On May 20, President Trump tweeted: “Breaking: Michigan sends absentee ballots to 7.7 million people ahead of Primaries and the General Election. This was done illegally and without authorization by a rogue Secretary of State. I will ask to hold up funding to Michigan if they want to go down this Voter Fraud path.”

On May 26, he tweeted: “There is NO WAY (ZERO!) that Mail-In Ballots will be anything less than substantially fraudulent. Mail boxes will be robbed, ballots will be forged & even illegally printed out & fraudulently signed.”

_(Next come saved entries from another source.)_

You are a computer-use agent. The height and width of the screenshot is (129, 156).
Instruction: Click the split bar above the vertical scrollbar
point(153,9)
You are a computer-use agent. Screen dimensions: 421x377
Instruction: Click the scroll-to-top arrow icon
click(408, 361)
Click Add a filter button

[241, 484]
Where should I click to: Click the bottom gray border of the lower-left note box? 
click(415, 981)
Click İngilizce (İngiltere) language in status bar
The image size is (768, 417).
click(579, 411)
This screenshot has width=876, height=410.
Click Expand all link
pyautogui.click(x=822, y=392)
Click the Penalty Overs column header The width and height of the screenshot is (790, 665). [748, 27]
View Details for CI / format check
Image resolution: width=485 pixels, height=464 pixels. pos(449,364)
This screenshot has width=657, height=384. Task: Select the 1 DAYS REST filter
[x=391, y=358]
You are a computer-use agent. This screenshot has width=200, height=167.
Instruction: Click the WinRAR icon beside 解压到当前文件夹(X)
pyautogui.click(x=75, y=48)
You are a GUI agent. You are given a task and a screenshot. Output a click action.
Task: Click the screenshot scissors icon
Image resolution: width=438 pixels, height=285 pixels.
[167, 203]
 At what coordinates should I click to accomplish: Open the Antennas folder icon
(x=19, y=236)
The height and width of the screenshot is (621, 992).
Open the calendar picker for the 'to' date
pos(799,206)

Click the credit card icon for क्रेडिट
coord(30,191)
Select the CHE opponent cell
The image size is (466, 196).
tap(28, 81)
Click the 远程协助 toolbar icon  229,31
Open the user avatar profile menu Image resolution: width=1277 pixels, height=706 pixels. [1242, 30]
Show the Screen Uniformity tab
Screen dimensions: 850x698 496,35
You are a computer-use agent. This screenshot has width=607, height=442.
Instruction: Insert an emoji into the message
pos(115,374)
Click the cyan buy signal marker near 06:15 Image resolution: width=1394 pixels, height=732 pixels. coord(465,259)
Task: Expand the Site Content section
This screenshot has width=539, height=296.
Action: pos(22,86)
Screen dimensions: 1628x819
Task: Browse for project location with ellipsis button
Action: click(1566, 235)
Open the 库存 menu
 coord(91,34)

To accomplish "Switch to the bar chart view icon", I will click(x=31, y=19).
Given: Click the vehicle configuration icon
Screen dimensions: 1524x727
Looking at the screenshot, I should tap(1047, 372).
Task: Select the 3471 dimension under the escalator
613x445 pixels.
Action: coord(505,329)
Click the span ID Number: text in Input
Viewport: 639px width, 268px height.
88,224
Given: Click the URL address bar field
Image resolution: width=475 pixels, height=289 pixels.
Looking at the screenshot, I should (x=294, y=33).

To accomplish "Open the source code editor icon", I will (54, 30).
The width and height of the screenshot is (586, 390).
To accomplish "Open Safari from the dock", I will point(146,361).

There’s a lot to unpack here. First of all, Michigan hadn’t sent out 7.7 million ballots — it announced plans to send out 7.7 million absentee-ballot applications. Trump replaced the original tweet with one correcting the error, but it still included the claim that he would “ask to hold up funding” to Michigan for sending out absentee-ballot applications. Ask whom? It wasn’t clear, and he dropped the idea shortly thereafter.

As for the tweet that mail-in ballots would be “substantially fraudulent”? That’s the claim that prompted Twitter to issue its first ever presidential fact-check. It may be unwise for any social-media platform to get into the business of fact-checking politicians, and it was especially odd to single out this tweet, rather than the deranged tweets suggesting MSNBC host Joe Scarborough is a murderer.

If you strained hard enough, you could come up with a somewhat plausible defense: The word “substantially” may mean largely or significantly. Maybe he meant the latter? And since elections are sometimes decided by a very small number of votes, any amount of voter fraud is significant. That reasonable defense was dashed Thursday night when the president tweeted Thursday evening that “MAIL-IN VOTING WILL LEAD TO MASSIVE FRAUD AND ABUSE. IT WILL ALSO LEAD TO THE END OF OUR GREAT REPUBLICAN PARTY.”

To cut past the confusion and misinformation, it’s important to keep in mind three things in the debate over mail-in voting.

The first is that the November elections will very likely be a “mostly mail” election whether anyone likes it or not — even if no laws are changed. Twenty-nine states already have no-excuse absentee voting, including the states where control of the White House and the Senate will be decided: Wisconsin, Michigan, Pennsylvania, Florida, Arizona, North Carolina, Georgia, Iowa, Montana, and Maine. In April, when Wisconsin held its Democratic primary, only one-quarter of voters cast ballots in person on Election Day. If voters are concerned about the coronavirus, and there’s every reason to believe it will still be a threat in November, the overwhelming majority will choose early mail-in or curbside voting.

The second thing to keep in mind is that expanded mail-in and early-voting will not necessarily hurt Republicans in November. The GOP just won an all-mail special election in California. Colorado Republican Cory Gardner won his first term in the Senate in 2014 in an all-mail election. In 2018, 79 percent of ballots were cast in Arizona by mail. Republican governor Doug Ducey won re-election by 14.2 points even as Republican senator Martha McSally lost by 2.4 points.

So Republicans can win in mail or mostly-mail elections, and at any rate it’s unlikely that many states will transition to California-style all-mail states before November. The logistical hurdles are too high, but there will be an increase in absentee- and early-voting nationwide. If Republicans were solely interested in winning, they would be more concerned about a significant sliver of elderly voters — a Republican-leaning demographic — not voting because of concerns about catching the virus than about the possibility of a slight increase in the small number of illegitimate votes.

And that brings us to the third point, which is that there are real and legitimate concerns about voter fraud and the best way to safely and securely expand voting options in the fall. This year, the Ninth Circuit Court of Appeals struck down Arizona’s ban on “ballot harvesting” — the practice of third-party collection of mail-in ballots. Critics of ballot harvesting are concerned that the practice opens the door to voter fraud and intimidation, not to mention the spread of the virus if ballot collectors are going door to door. Arizona’s attorney general is trying to get the Supreme Court to review the Ninth Circuit’s decision, which could affect more than 20 other states that have similar laws.

In Congress, meanwhile, the fight is between Democrats who want to force states to adopt a uniform policy on how to conduct elections and Republicans who are adamantly opposed to a federal takeover over the elections process but are not opposed to providing more money for election assistance.